## [Page extract]
· · · ·

Armadillo: A Novel
- First edition
- Author: William Boyd
- Language: English
- Publisher: Hamish Hamilton (UK) Knopf (US)
- Publication date: 1998
- Publication place: United Kingdom
- Pages: 310
- ISBN: 0-241-13928-7
- OCLC: 38549989
- Preceded by: The Blue Afternoon (1993)
- Followed by: Nat Tate: An American Artist 1928–1960 (1998)

= Armadillo (novel) =

1998 novel by William Boyd

Armadillo is William Boyd's seventh novel, published in 1998. It was the first of his novels to be based in Britain. Boyd also wrote the screenplay for a BBC/A&E television adaptation in 2001.

==Plot introduction==
The story concerns Lorimer Black, a successful loss adjuster. His original name is Milomre Blocj and he comes from a family of Transnistrian gypsies who arrived in London in 1957 and set up an import-export business linked to Eastern Europe. They now run a taxi cab firm and are always borrowing money off Milo (as they still call him). Lorimer suffers from insomnia and spends many nights at the "Institute for Lucid Dreaming" in search for a cure. He collects antique helmets, listens to African music and is having an affair with Stella Bull, the owner of a scaffolding company. The book includes extracts taken from Lorimer's journal The Book of Transfiguration, in which he philosophizes on his situation and quotes from Gerard de Nerval.

Hogg, Lorimer's overbearing boss, describes his profession thus: "people turn to insurance to remove uncertainty from areas of their lives. Insurance companies turn to loss adjusters to put uncertainty into insurance, and thus reintroduce uncertainty to insured people."

· · · ·

## [Data]

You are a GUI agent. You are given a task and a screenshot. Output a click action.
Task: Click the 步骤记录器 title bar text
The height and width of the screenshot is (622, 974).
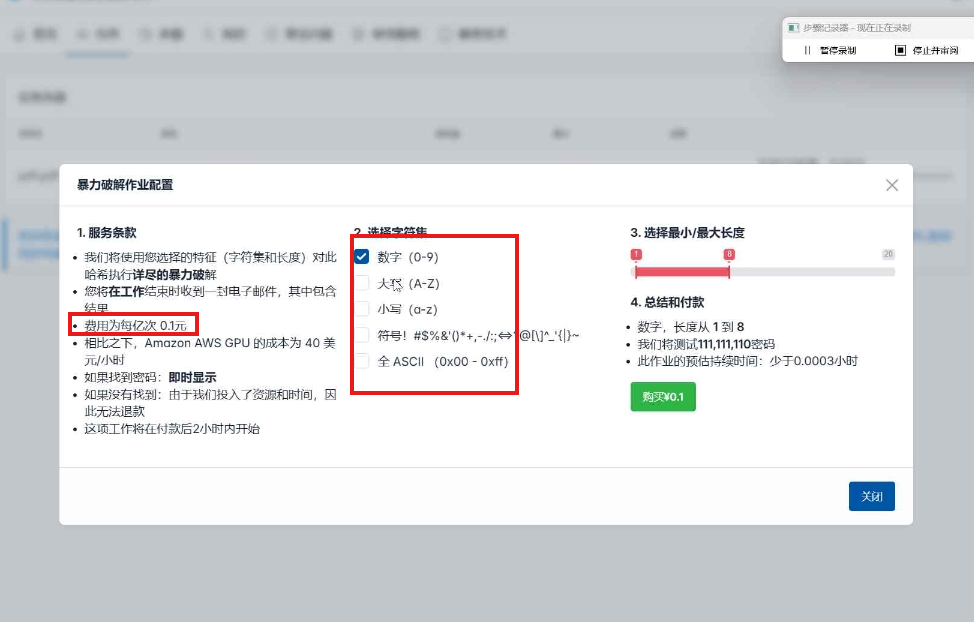[856, 28]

· · · ·

## [Exercise instructions]
A. Decide whether each statement agrees with the article on the novel Armadillo: (i) Armadillo was the first of Boyd's novels set in Britain; (ii) Stella Bull owns a taxi cab firm; (iii) Lorimer's family arrived in London in 1967. Answer yes or no for each, quoting the words of the article that decide it.
B. Reproduce the article on the novel Armadillo from "- Publication date: 1998" up to and including "adaptation in 2001.".
C. Take the article on the novel Armadillo further, starting right after its final sentence.

## [Solved tasks]
A.
(i) Yes: "It was the first of his novels to be based in Britain."
(ii) No: "the owner of a scaffolding company."
(iii) No: "arrived in London in 1957"

B.
- Publication date: 1998
- Publication place: United Kingdom
- Pages: 310
- ISBN: 0-241-13928-7
- OCLC: 38549989
- Preceded by: The Blue Afternoon (1993)
- Followed by: Nat Tate: An American Artist 1928–1960 (1998)

= Armadillo (novel) =

1998 novel by William Boyd

Armadillo is William Boyd's seventh novel, published in 1998. It was the first of his novels to be based in Britain. Boyd also wrote the screenplay for a BBC/A&E television adaptation in 2001.

C.
The narrative itself begins when Lorimer turns up at a routine business appointment only to find the man he was to meet has hanged himself. From then on his already complicated life begins to unravel as he falls in love with Flavia Malinervo, an unhappily married actress; is assigned to investigate a case of suspected insurance fraud in which a colleague, Torquil Helvoir-Jayne, is implicated; and suffers the death of his father.

==Reception==
According to the complete review, reviews were mixed. There was "no critical consensus: some loved the writing, some thought it was terrible. The same with the meandering story. Only consensus: Boyd was not being ambitious enough, not using his talents to the fullest".
- Caroline Boucher in The Observer writes "In Armadillo William Boyd has not only written a gripping novel. He also pulls off the coup of making loss adjusting exciting... with good prose, a plot that draws you along and is both unsettling and at times comic".
- Richard Bernstein in The New York Times praises Boyd's storytelling talents in "this entertaining novel, which gives us one of the more likable, lost and perplexed central characters yet to appear in his oeuvre."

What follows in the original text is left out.